Chociaż staram się być plastyczny i nie przywiązywać, to jednak doceniam nawyki ułatwiające życie. Więc gdy już się przywiążę to stawiam opór w obronie przyzwyczajeń, jak każdy. Firefoksa używam od zawsze, ale dopiero od niedawna z pełnym przekonaniem. Wciągnęły mnie tagowane (pol.: metkowane) zakładki automatycznie synchronizowane na wszystkich kilku komputerach których używam. Dla mnie to kilerficzer czyli trudno bez tego żyć. Zakładek też używałem od zawsze, łatwo jest zrobić zakładkę. Trudno ją jednak potem znaleźć, łatwiej już wyguglać stronę od nowa.

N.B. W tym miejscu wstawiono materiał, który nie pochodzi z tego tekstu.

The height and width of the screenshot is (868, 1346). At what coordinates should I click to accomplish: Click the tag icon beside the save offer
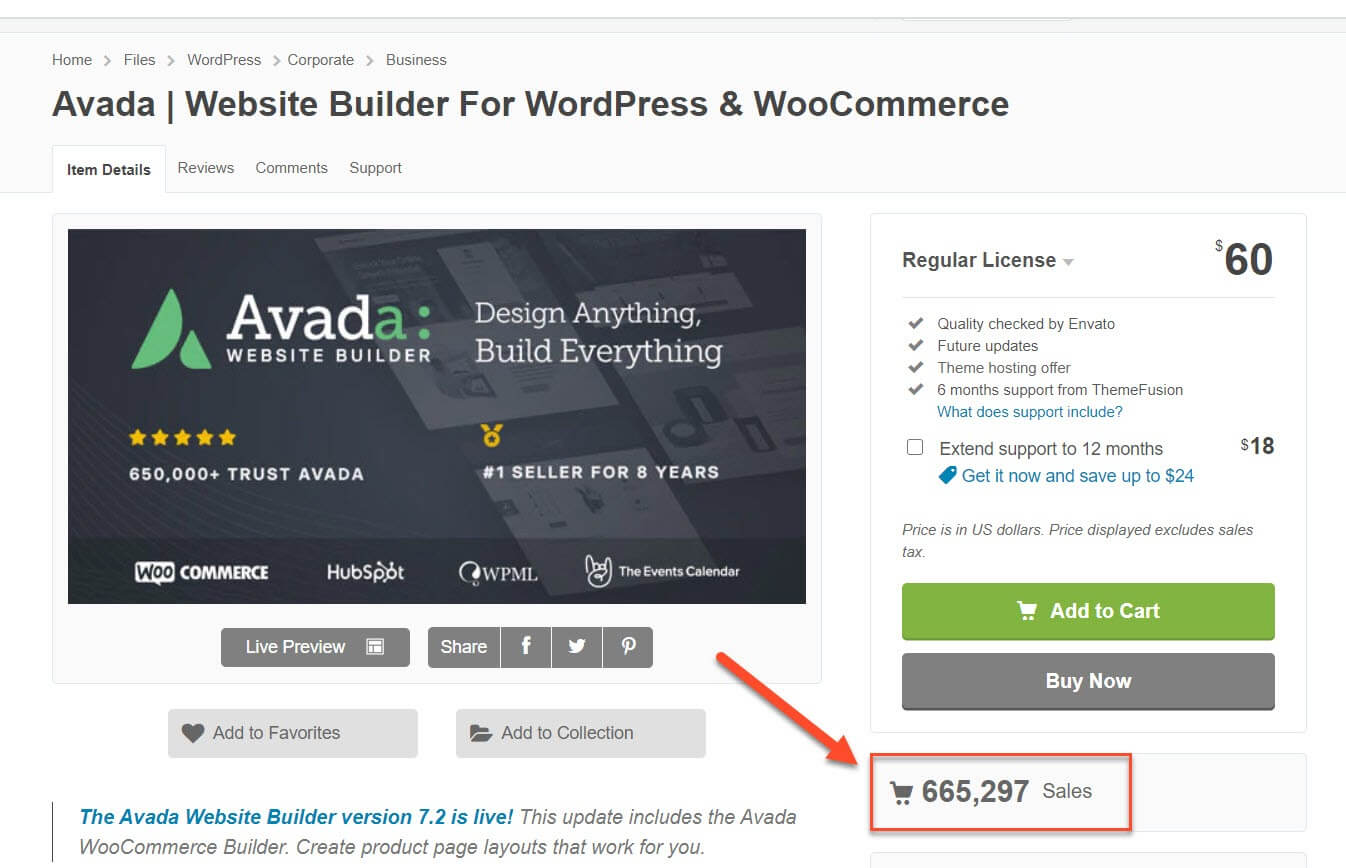pyautogui.click(x=947, y=476)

Od czasu gdy zakładki w Firefoksie można metkować pojawiły się pierwsze sukcesy, mogę już chyba powiedzieć, że nie tylko używam, ale i korzystam.
Z niejasnych powodów Firefox dla Windows długo pozostawał 32 bitowy, dopiero teraz ma się to zmienić. Dobrzy ludzie oczywiście kompilowali 64 bitowego Firefoksa, sam długo korzystałem z uprzejmości właściciela strony xhmikosr.1f0.de, którą znalazłem kiedyś szukając 64 bitowej wersji Sumatra PDF (tylko na Windows, ale dobre). Ale jak ma być wreszcie oficjalna 64 bitowa wersja, to on przestał. Ściągnąłem więc z mozilla.org to co na razie dają, wersję Developer Edition, czyli oczko albo dwa do przodu. I co za przykrość, już przy pierwszej próbie zrobienia zakładki — kupa. Kursor zamiast jak zwykle wskoczyć w pole do metkowania wskakuje na pierwsze z brzegu pole z nazwą zakładki. Uznając, że tak bezsensowna zmiana mogła być tylko dziełem przypadku, postanowiłem odczekać. Niestety w kolejnej wersji zmiana uparcie się utrzymała. Przyszło mi wtedy do głowy, że nawet drobna zmiana w porządnym programie powinna być konfigurowalna, nie wszyscy muszą podzielać zdanie jej autora, czy raczej frakcji która aktualnie uzyskała przewagę — bo ktoś jednak wcześniej wpadł na genialny pomysł, że skoro inteligentni ludzie metkują zakładki, to warto im to maksymalnie ułatwić.
Firefox jest porządnym programem, magiczne zaklęcie brzmi about:config, trzeba je podać zamiast adresu strony. Rzuciłem okiem na ustawienia zawierające "book" — browser.bookmarks.editDialog.firstEditField z ustawieniem namePicker musiało być tym, czego szukałem. Zamieniłem więc namePicker na tagsPicker i niewiele zyskałem, teraz kursora nigdzie nie było. Spróbowałem tagPicker i też nic. Tu mnie olśniło, przecież w starej wersji musi być dobrze. W starej wersji (36.0.1) było tagsField. To podziałało. Bardzo możliwe, że gdy już wyjdzie oficjalnie (podobno w maju) wersja 64 bitowa, to z takim ustawieniem jak lubię. Ale teraz mam w nosie.